PERF: vectorize earnings estimates

2026-07-02 06:45:49 +08:00 · 2016-09-19 21:13:28 -04:00
parent cbd9bd068c
commit 25b38520fa
2 changed files with 156 additions and 125 deletions
@@ -1,5 +1,7 @@
-from collections import defaultdict
 from abc import abstractmethod, abstractproperty
+from collections import defaultdict
+
+import numpy as np
 import pandas as pd
 from six import viewvalues
 from toolz import groupby
@@ -136,11 +138,15 @@ class EarningsEstimatesLoader(PipelineLoader):
            self.estimates[FISCAL_YEAR_FIELD_NAME],
            self.estimates[FISCAL_QUARTER_FIELD_NAME],
        )
-        self.array_overwrites_dict = {datetime64ns_dtype:
-                                      Datetime641DArrayOverwrite,
-                                      float64_dtype: Float641DArrayOverwrite}
-        self.scalar_overwrites_dict = {datetime64ns_dtype: Datetime64Overwrite,
-                                       float64_dtype: Float64Overwrite}
+
+        self.array_overwrites_dict = {
+            datetime64ns_dtype: Datetime641DArrayOverwrite,
+            float64_dtype: Float641DArrayOverwrite,
+        }
+        self.scalar_overwrites_dict = {
+            datetime64ns_dtype: Datetime64Overwrite,
+            float64_dtype: Float64Overwrite,
+        }

        self.name_map = name_map

@@ -167,18 +173,25 @@ class EarningsEstimatesLoader(PipelineLoader):
    def searchsorted_side(self):
        return NotImplementedError('searchsorted_side')

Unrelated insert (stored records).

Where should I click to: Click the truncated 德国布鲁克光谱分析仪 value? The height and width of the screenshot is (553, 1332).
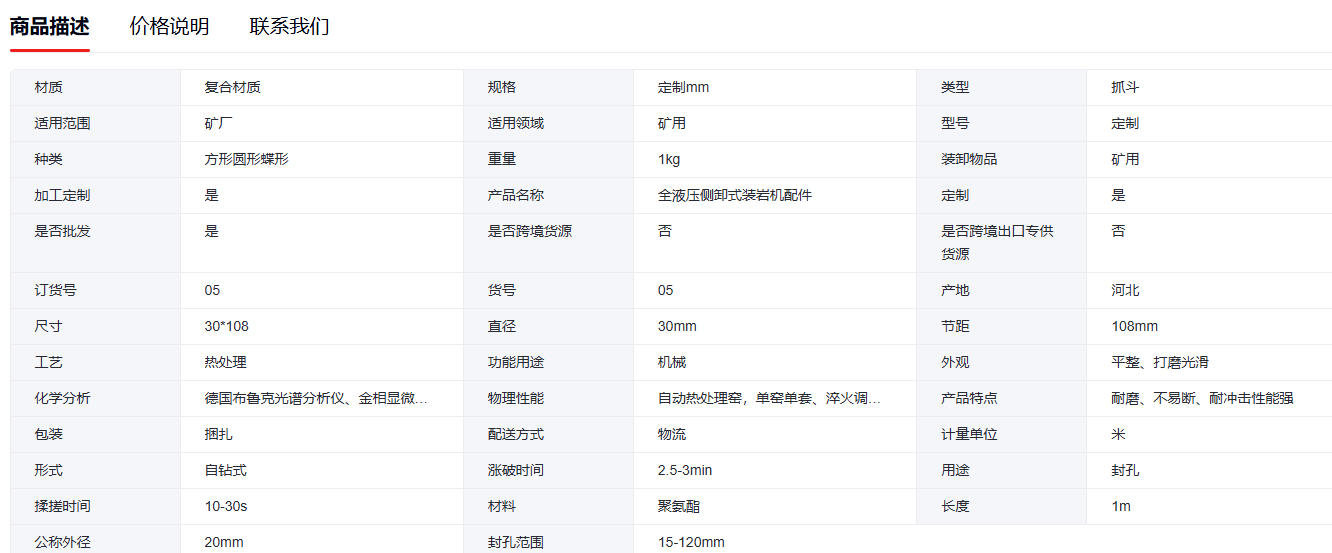pyautogui.click(x=316, y=398)
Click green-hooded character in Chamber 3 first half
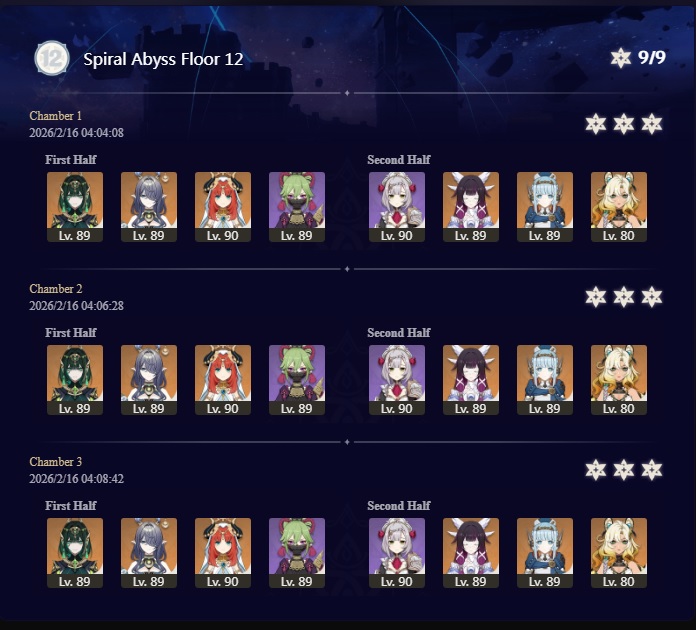Image resolution: width=696 pixels, height=630 pixels. point(75,553)
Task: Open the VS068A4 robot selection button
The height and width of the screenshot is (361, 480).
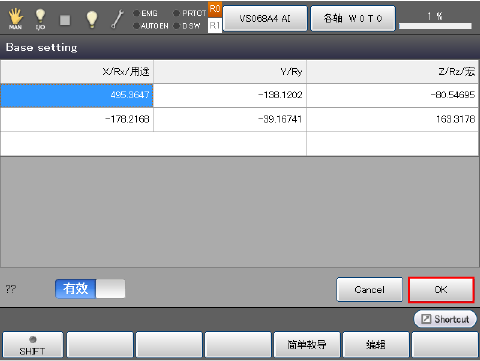Action: pos(265,18)
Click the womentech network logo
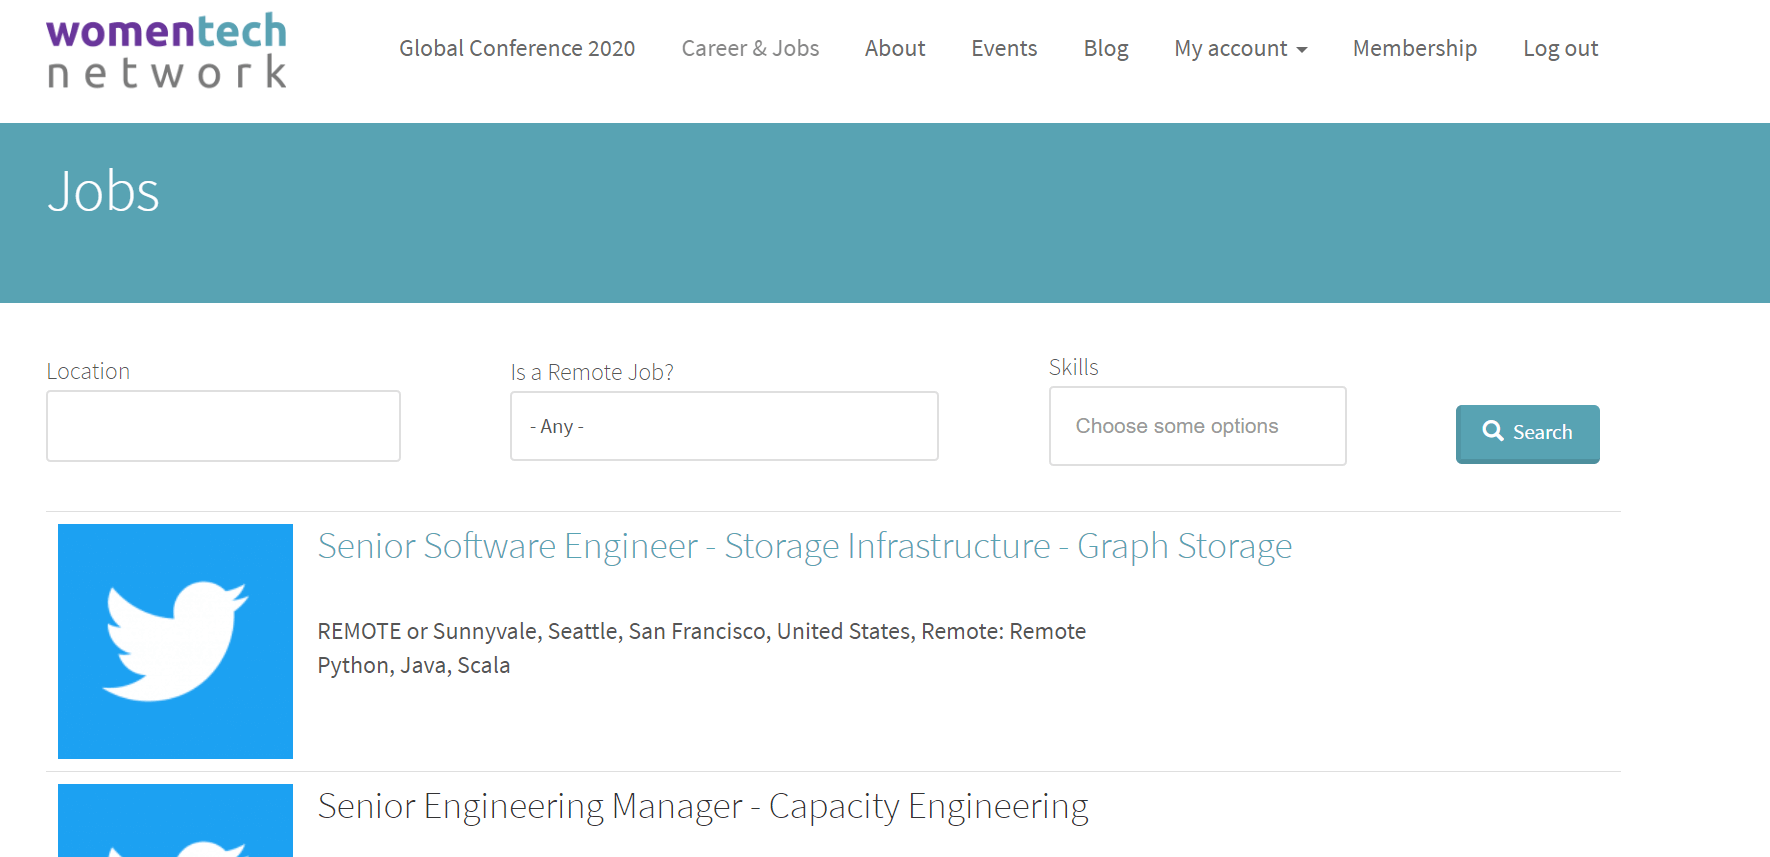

-    def get_requested_quarter_data(self, stacked_last_per_qtr, idx, dates):
+    def get_requested_quarter_data(self,
+                                   zero_qtr_data,
+                                   zeroth_quarter_idx,
+                                   stacked_last_per_qtr,
+                                   num_quarters,
+                                   dates):
        """
        Selects the requested data for each date.

        Parameters
        ----------
+        zero_qtr_data : pd.DataFrame
+            The 'time zero' data for each calendar date per sid.
+        zeroth_quarter_idx : pd.Index
+            An index of calendar dates, sid, and normalized quarters, for only
+            the rows that have a next or previous earnings estimate.
        stacked_last_per_qtr : pd.DataFrame
-            The latest estimate known  with the dates, normalized quarter, and
+            The latest estimate known with the dates, normalized quarter, and
            sid as the index.
-        idx : pd.MultiIndex
-            The index of the row of the requested quarter from each date for
-            each sid.
        dates : pd.DatetimeIndex
            The calendar dates for which estimates data is requested.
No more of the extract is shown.